# dog backpacks



## JakodaCD OA (May 14, 2000)

I'm sure this has been visited before, but I'm to lazy to look

Looking for a lightweight backpack that will NOT flop around, waterproof would be nice since Masi may decide to take a dive in a swamp 

Doesn't have to hold a ton of stuff, water would be the heaviest. Most important that it stays in place and is lightweight

So I'm open to ideas


----------



## elisabeth_00117 (May 17, 2009)

I love, love, love my ruff wear single track pack!

Easy to put on/take off, doesn't move, as waterproof as it's gonna get and allows for him to carry his own stuff.


----------



## JakodaCD OA (May 14, 2000)

looks like you have two straps under the belly/armpit and one across the chest??

I love her leerburg vest, it doesn't 'move',,has a wide strap under the belly and wide strap across the chest, but then again it's not 'carrying stuff' either so that may be why it's stable..

Thanks elisabeth I'll check out this one


----------



## Emoore (Oct 9, 2002)

Looks good, but for ninety bucks I can carry a backpack. . .


----------



## JakodaCD OA (May 14, 2000)

*Direction 1*:
Convert the listing, starting with the line containing "The image size is (1280, 720)." and going on through its final line, into a JSON list of strings with one string per line, skipping blank lines. Leave the pictures out.
The dog backpack thread and the listing below it are unrelated material.

*Source records*:
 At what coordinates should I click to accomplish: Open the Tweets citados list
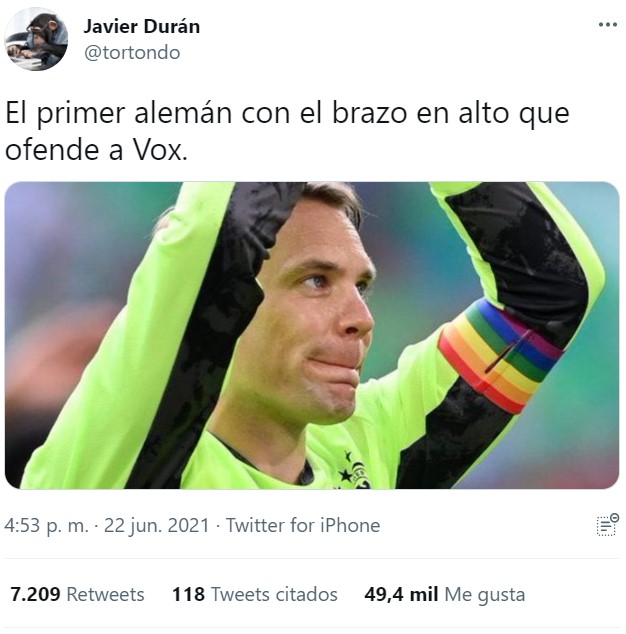point(274,594)
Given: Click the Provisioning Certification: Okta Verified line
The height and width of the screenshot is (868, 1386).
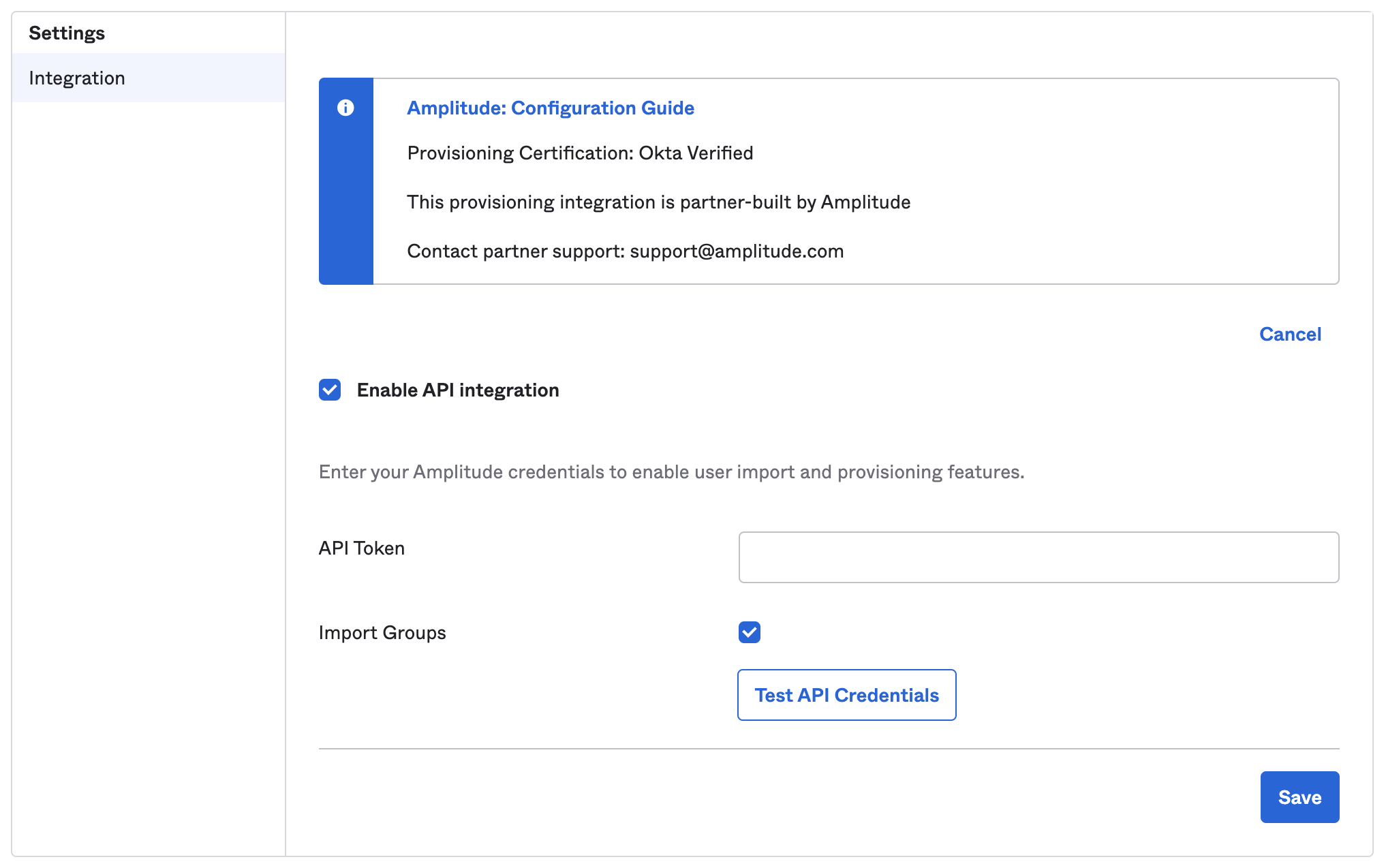Looking at the screenshot, I should (x=579, y=153).
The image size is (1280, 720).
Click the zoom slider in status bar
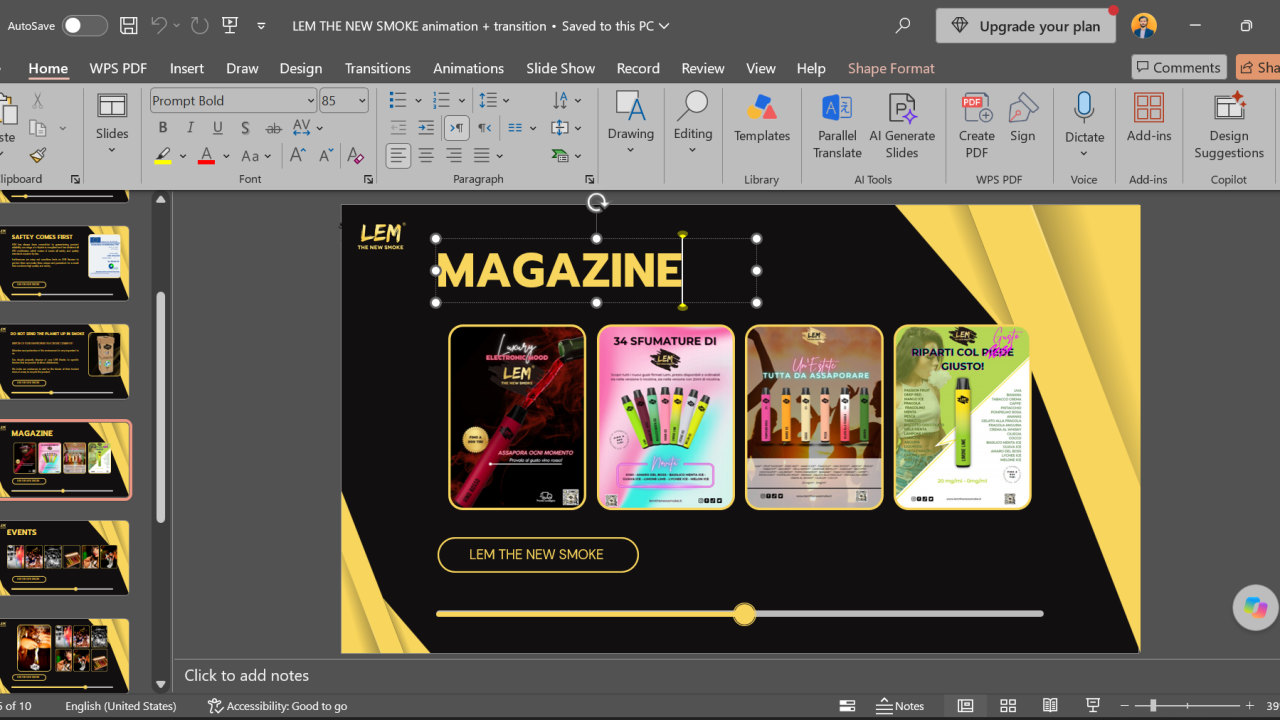(1187, 706)
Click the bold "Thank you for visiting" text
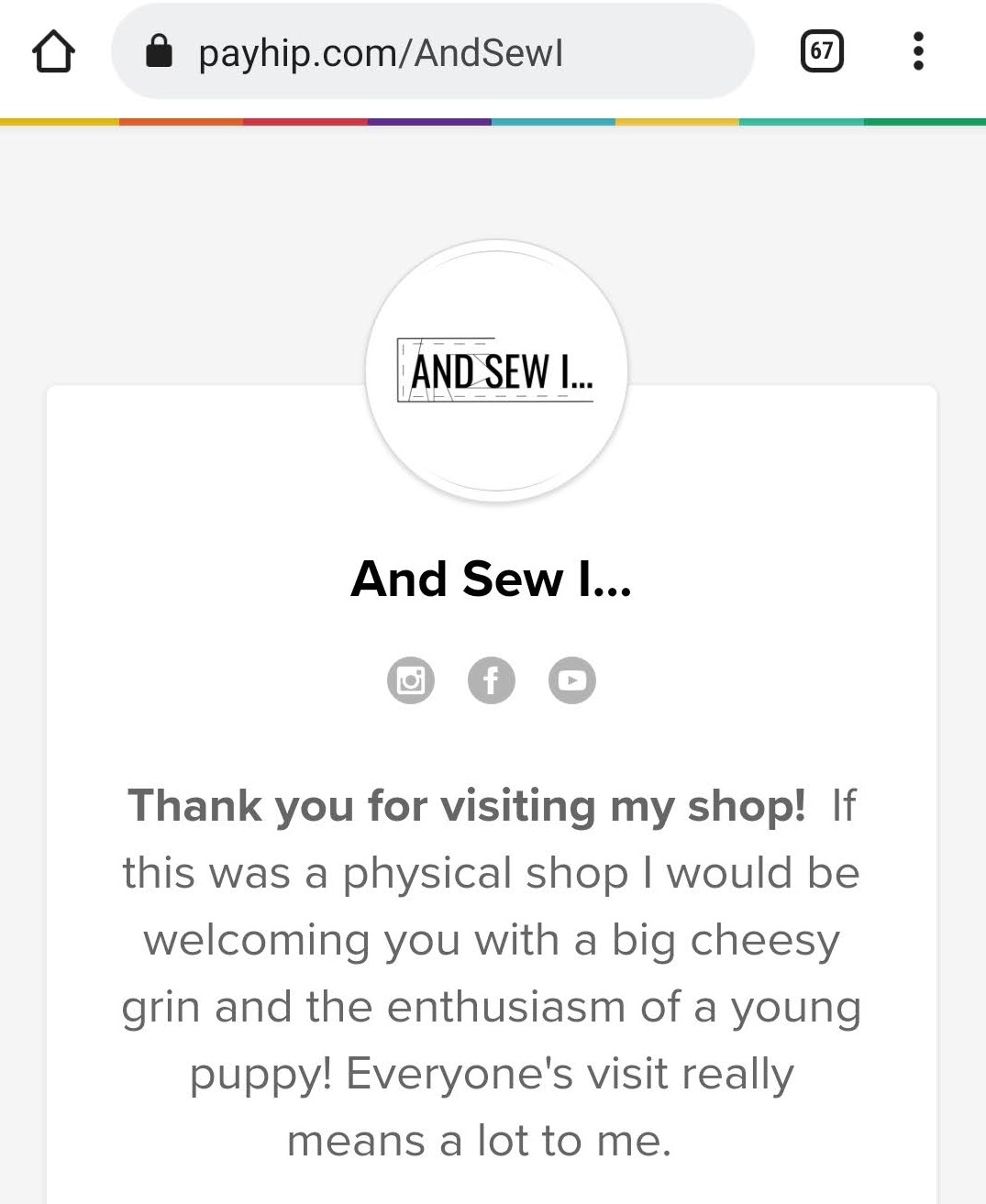 coord(466,806)
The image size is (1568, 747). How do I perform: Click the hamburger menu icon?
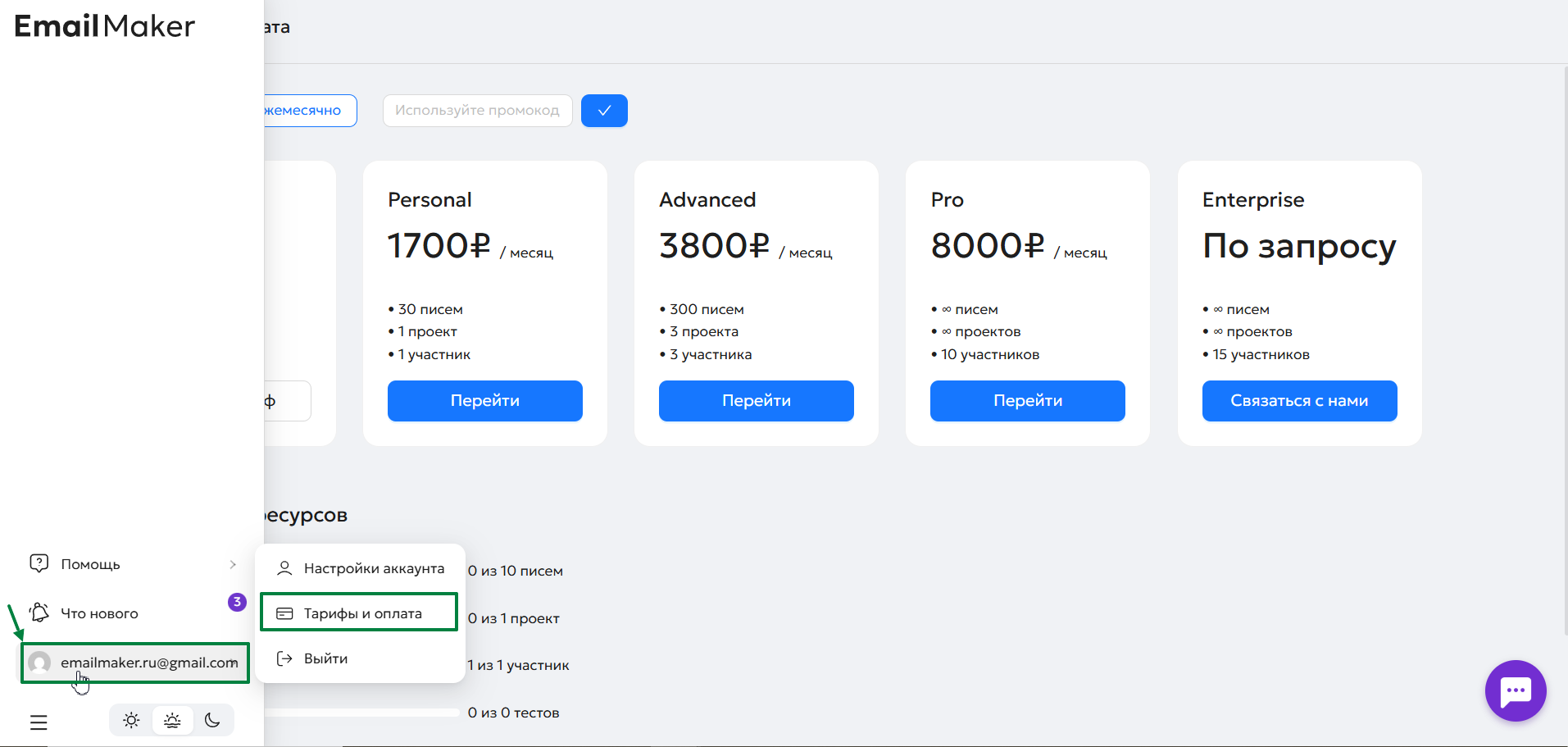click(x=39, y=722)
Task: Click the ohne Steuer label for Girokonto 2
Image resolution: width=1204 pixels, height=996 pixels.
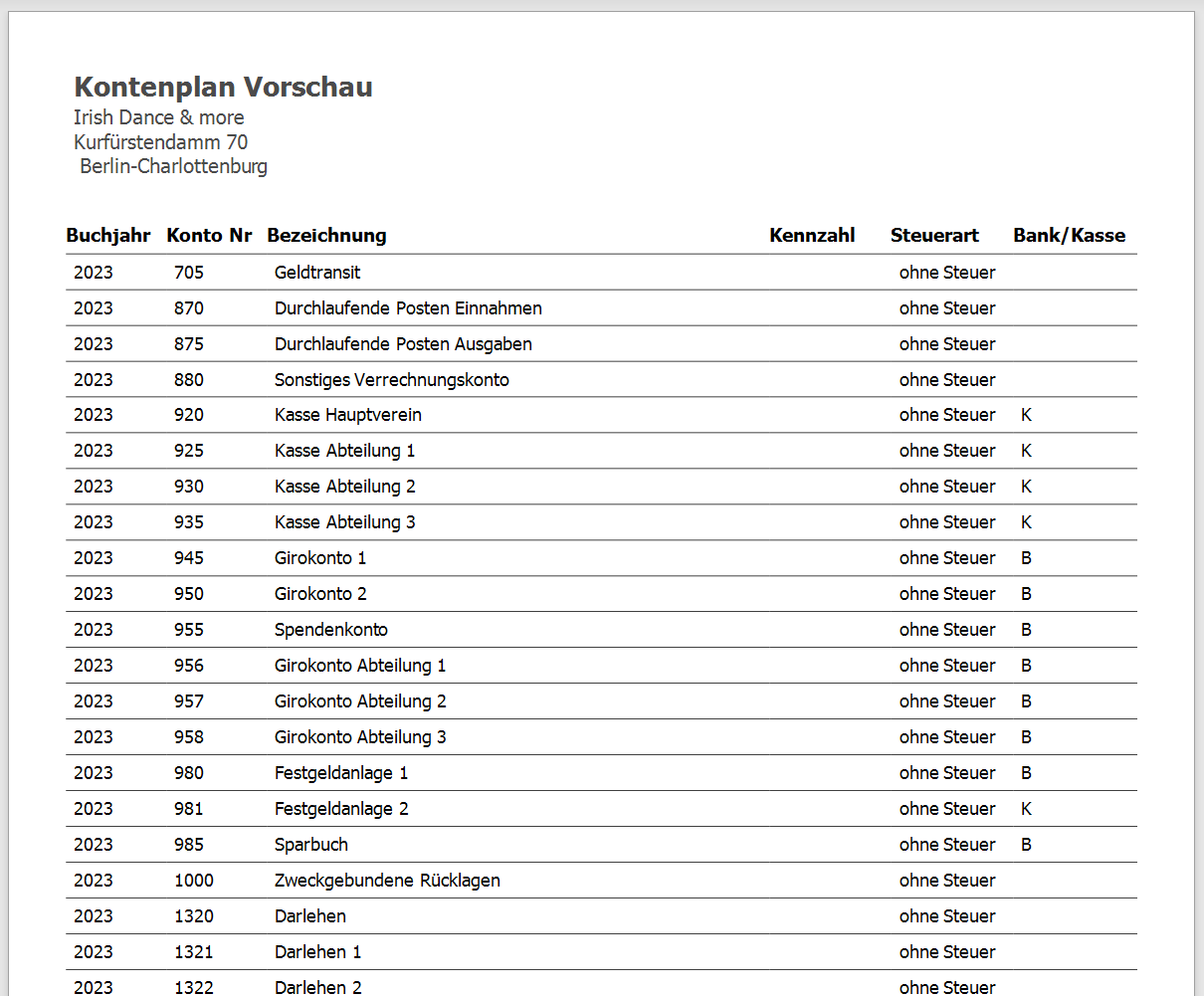Action: pos(946,593)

*Direction 2*:
Continue the dog backpack thread from where it stops.

*Expected answer 1*:
[
  "The image size is (1280, 720).",
  "Click the zoom slider in status bar",
  "(1187, 706)",
  "Click the bold \"Thank you for visiting\" text",
  " coord(466,806)",
  "The image size is (1568, 747). How do I perform: Click the hamburger menu icon?",
  "click(x=39, y=722)",
  "Task: Click the ohne Steuer label for Girokonto 2",
  "Image resolution: width=1204 pixels, height=996 pixels.",
  "Action: pos(946,593)"
]

*Expected answer 2*:
yeah, I just looked that up to,,price is a little steep for me, I will make the hubby wear a backpack LOL


----------



## elisabeth_00117 (May 17, 2009)

Yes, it has 2 straps under the belly and 1 across the chest.










I know it is pricey but I love it. I have at least 4 other packs all ranging in the $40-50 range and this one surpasses them all. I look at all my dog gear as an "investment"... lol. No one look at my $70 leather leashes (I have 2 of these)..... LMAO. 

I work so I can play with my dogs... and buy them things they could care less about... LOL


----------



## JakodaCD OA (May 14, 2000)

well I hate to say it but I did pay around 50 for the vest, and I have a couple of leashes I've spent around 50+ for..I should keep my mouth shut, cause I have a handbag addiction, and I got no problem dropping 100$ for one LOL..


----------



## Chicagocanine (Aug 7, 2008)

The Singletrak pack is really great, I agree!

The problem is a lot of the cheaper packs tend to shift around a lot, and you have to be very careful about making sure they have the exact same weight in both sides or they will start to twist to one side.

Kelty packs are pretty good too, I think the one I had for my terrier was called Kelty Chuckwagon pack? I've seen those on clearance/discount at some online stores before... I'd suggest if it looks like your dog can fit 2 sizes, go for the smaller one since you aren't wanting a huge pack.


----------



## Natural Beauty Farm (Jun 20, 2011)

I like our RuffWear. Took one hiking on the AT with my girl. Having a vest and pack that separates fast but can be clipped in securely is nice.


----------



## TaraM1285 (Sep 24, 2009)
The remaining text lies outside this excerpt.